Special Needs

No diagnosis and high school IEP?

Thanks in advance for any answers/suggestions/comments given. Also, this has to to with my sister and not my daughter, but my mom's asking my help on this and I honestly don't know the answer, so I thought I'd come to ask here.

So, long story short, my sister was born at close to 24 weeks gestation (and she'll turn 15 years in a couple of weeks) and ever since has been developmentally behind in some way, shape, or form. She has hearing problems and I don't know how to put it, but definitely something going on with speech as well, it's audible but I can't put my finger on it or describe it, but she's hard to understand when she speaks. Her first few years, she was in various therapies, definitely including speech at the least. Her reading comprehension is about three years behind her grade level (if not more), she has a lot of trouble with memorization, and she flat out cannot spell beyond a second grade level (with handwriting to match). She just entered high school and changed school districts as she and my mom moved to the town I'm living in, taking her from the town she had been in from the day she started school (which was the day after she turned 3).

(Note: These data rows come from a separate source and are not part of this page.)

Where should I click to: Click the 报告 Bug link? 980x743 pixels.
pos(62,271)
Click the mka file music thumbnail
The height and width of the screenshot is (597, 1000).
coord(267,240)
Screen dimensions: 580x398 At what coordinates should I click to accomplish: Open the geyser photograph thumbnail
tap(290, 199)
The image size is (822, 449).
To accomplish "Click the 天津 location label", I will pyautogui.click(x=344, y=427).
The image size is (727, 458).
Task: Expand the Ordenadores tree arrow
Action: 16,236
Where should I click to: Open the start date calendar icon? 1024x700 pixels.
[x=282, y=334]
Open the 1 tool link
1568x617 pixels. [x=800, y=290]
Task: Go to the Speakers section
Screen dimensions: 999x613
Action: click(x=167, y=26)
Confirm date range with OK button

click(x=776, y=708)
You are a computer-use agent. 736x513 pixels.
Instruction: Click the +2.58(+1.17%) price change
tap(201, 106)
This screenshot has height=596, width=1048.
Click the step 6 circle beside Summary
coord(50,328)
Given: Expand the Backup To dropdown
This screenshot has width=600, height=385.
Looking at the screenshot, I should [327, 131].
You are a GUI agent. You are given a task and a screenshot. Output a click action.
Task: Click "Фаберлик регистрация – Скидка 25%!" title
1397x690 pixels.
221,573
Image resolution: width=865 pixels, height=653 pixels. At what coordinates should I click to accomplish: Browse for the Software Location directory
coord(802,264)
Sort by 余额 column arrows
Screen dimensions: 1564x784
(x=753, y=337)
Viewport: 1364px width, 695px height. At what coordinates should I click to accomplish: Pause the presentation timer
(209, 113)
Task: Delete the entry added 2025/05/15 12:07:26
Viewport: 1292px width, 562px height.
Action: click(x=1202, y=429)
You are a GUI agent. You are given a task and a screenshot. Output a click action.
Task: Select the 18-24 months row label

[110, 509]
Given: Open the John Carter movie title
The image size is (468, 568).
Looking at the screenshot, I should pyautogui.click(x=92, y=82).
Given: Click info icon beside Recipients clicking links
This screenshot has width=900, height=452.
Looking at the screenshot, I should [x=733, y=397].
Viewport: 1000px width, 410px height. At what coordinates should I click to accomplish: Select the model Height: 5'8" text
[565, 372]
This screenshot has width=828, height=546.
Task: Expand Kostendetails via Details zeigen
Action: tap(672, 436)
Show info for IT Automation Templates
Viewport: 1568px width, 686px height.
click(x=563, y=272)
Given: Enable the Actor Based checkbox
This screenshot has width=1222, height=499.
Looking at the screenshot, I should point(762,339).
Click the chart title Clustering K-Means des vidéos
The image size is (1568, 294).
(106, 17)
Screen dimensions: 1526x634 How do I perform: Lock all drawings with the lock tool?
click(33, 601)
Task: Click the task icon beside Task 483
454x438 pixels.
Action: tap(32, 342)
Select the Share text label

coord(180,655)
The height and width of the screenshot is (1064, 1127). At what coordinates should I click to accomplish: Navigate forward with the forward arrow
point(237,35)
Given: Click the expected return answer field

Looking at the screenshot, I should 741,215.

So, a couple of weeks ago they had the meeting about her IEP and what modifications and such were necessary for her, and it came up that she shouldn't have any modification in her classes at all because she didn't have an official diagnosis listed. Now, I can tell, just by talking to my mom (not to mention interacting with my sister daily since she comes over every day after school now that we're close by) that my sister really does need the help, but I'm wondering how can my mom go about getting my sister officially diagnosed (or rather, who would she go see), or if that should be something the school district does? Also, how could they have been operating and working with her before in the old district for eleven years without having anything official? Is there some sort of major jump there going from 8th to 9th grade where things can't be unofficial anymore?

My DD isn't at school age yet, so I haven't had any dealings with the district and don't know what's going on from personal experience, only second hand through my mom and what she's done with my sister. I mean, DD has her own things going on, but I don't think I'd send my sister to where my daughter is, because I don't think this is something that they'd do with a speech therapist, given it's predominately trouble she has with learning things and keeping up in classes, even if she is hard to understand.


Re: No diagnosis and high school IEP?

  • -auntie- said:
    Did she have an IEP at her old school district? She would have to be "classified" under some sort of official category to qualify for services. Her old IEP would be in effect until the new district did their own eval to determine if she still had a need.
    Yes. She did have an IEP, that's why I was surprised when my mom told me last night about this suddenly coming up at the meeting thing a couple weeks ago. I don't know exactly WHAT was on it, but I know she had one.

    bubba2b said:

    "it came up that she shouldn't have any modification in her classes at all because she didn't have an official diagnosis listed"

    What is her Educational Label? This should be on her IEP.

    Again, this I don't know exactly -- I can ask my mom. What I do know is until this year, she was in what she called 'extra' classes to work on math and reading, and had modifications like longer to take tests and cheat sheets for formulas in math. Oh, and she was on the modified testing for the state standardized tests. This year, with the new (bigger) school, they put her in classes that were labeled as modified as a whole for her core classes instead of putting her in multiple reading/math classes like the old district did. So, I know what the end result was of what they discussed from the old district, since that was what they did going off of the old IEP, and I know they won't change her schedule at this point of the semester so she won't be taken out of those classes, but I'm definitely confused as to why it's suddenly come up like this.

    -auntie- said:

    Your mom could write a letter requesting an full multifactored evaluation from the district which should be free. Your mother could also take her for a private neuropsychologist for a work up. I would probably do both. She should also be seen by a SLP.

    Once the eval is done, they could put supports in place to help your sister. At a high school level, often the approach is to differentiate instruction toward her learning abilities, so unless there is a big disconnect between her IQ (high) and her performance (very low), they will likely offer less rigorous instruction with a push toward vocational transition.
    Alright, I'll pass this on to my mom. And the latter, it sounds like that's what they were doing with her at the last district -- they were asking my sister what she was interested in doing after school so they could get her into classes that reflected it. That is one thing this district is doing better than the other, but this district is a lot larger than the one she was in from 3 years to 8th grade, so that isn't too surprising.

    Again, thank you both for you answers!